Essential Duties and Responsibilities include, but are not limited to, the following:
• Review process data identify and report shifts or outliers.
• Discover opportunities to improve process reliability, repeatability, compliance and consistency.
• Monitor process data and review methods, facilities and equipment design to ensure operational and process consistency.
• Support quality investigations and technology transfer initiatives as a subject matter expert.
• Work effectively and efficiently in a team-oriented environment to ensure maximum and high-quality output.
• Ensure that operations are performed manner consistent with safety standards and within cGMP guidelines.
• Assists in the design review of equipment and facilities.

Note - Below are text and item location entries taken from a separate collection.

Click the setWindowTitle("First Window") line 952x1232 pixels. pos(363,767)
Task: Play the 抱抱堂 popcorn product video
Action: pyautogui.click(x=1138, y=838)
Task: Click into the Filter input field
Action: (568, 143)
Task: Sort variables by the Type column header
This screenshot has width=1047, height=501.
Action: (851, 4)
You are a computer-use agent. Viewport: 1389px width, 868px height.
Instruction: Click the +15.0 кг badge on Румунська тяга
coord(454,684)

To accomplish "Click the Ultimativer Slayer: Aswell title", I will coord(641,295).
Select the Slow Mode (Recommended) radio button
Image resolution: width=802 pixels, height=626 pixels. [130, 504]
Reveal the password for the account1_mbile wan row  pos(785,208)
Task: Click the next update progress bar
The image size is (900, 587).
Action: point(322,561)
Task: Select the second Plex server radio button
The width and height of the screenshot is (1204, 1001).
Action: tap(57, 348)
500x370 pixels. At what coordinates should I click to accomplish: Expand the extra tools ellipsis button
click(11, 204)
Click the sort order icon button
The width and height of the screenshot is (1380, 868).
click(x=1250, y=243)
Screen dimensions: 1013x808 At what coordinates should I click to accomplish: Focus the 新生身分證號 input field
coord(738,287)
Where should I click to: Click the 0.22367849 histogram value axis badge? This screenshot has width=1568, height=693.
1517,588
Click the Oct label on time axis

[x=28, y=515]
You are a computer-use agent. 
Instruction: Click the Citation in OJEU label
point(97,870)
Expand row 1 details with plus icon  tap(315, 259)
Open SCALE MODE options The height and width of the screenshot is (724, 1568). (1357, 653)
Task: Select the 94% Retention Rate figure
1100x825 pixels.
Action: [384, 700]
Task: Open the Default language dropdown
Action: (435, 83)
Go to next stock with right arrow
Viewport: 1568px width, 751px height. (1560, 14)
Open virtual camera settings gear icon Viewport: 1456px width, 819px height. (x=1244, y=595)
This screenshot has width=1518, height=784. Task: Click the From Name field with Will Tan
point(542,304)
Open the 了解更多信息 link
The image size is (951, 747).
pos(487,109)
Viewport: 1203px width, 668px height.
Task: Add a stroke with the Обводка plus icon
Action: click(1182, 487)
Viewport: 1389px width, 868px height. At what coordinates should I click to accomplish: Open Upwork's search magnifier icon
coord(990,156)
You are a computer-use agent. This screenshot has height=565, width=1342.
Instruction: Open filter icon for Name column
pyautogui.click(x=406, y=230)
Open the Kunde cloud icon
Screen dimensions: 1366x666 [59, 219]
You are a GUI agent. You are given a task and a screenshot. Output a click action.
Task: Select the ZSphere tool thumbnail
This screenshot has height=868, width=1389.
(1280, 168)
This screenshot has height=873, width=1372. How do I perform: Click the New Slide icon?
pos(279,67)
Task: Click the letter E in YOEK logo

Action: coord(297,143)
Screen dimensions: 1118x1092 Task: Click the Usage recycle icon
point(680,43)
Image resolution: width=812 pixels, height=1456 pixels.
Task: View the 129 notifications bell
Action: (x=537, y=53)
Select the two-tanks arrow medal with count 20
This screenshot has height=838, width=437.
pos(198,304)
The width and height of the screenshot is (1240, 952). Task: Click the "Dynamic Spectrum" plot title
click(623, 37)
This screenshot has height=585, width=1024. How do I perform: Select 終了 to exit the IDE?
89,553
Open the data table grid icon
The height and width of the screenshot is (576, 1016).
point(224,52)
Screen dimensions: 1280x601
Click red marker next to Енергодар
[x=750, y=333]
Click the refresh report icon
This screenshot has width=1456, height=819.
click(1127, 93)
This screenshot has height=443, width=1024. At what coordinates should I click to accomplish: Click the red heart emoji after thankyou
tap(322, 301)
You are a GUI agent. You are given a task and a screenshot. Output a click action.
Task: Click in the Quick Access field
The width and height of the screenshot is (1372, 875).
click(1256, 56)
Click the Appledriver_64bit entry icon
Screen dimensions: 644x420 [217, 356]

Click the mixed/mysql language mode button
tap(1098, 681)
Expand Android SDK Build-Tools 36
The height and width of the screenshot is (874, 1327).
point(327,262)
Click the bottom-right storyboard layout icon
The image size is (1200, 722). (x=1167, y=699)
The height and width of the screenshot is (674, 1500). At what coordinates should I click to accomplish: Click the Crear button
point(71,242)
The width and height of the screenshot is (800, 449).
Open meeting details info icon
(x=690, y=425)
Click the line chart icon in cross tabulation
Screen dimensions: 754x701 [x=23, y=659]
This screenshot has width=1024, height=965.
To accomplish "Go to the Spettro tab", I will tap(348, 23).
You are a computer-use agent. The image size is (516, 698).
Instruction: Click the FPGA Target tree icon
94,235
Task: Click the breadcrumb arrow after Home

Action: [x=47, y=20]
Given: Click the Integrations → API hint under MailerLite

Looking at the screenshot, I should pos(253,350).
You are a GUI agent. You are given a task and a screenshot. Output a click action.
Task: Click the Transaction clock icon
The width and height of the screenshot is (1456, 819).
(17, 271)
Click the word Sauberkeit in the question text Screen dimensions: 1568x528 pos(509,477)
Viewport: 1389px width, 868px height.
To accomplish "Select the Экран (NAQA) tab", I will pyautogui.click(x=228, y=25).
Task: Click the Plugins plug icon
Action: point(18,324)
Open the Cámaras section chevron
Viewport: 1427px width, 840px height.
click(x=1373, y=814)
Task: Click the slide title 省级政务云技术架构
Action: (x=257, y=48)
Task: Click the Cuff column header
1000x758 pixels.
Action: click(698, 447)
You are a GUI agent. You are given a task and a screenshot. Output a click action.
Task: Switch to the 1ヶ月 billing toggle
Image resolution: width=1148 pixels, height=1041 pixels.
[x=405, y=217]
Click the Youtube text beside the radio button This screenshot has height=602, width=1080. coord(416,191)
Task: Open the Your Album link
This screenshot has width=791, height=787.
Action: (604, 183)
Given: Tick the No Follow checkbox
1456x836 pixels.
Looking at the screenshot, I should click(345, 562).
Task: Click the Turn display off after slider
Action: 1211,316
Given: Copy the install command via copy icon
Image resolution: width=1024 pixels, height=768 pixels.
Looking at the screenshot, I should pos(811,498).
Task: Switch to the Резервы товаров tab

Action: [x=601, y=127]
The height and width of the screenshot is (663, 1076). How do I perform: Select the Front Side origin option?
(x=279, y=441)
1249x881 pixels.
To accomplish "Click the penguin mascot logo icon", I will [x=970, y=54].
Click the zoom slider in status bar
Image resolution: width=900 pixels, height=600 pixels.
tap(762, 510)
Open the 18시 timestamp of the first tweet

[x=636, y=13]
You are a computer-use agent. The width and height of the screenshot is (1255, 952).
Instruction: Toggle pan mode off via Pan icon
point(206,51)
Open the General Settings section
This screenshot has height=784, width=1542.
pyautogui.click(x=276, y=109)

• Support Process Transfers to external facilities.
• Assist in the assessment of manufacturing requirements and capabilities prior to the transfer of new processes into the manufacturing facilities.
Education and Requirements: BS in Engineering with minimum 6+ years of industry experience; Master’s degree or PhD in a scientific discipline may be considered in lieu of industry experience.
Level will be commensurate with experience.
Knowledge and Skills:
• Experience in large scale cell culture production and purification
• Ability to interpret engineering drawings
• Mechanical aptitude and fundamental understanding of process equipment
• Ability to adapt to a quickly changing environment.
• Solid knowledge of cGMP and other applicable regulations.
• Ability to effectively communicate issues and ideas with peers and with management.
• Ability to facilitate meetings with cross functional teams.
• Demonstrated interpersonal, written, and oral communication skills.
• Ability to build effective working relationships throughout the organization.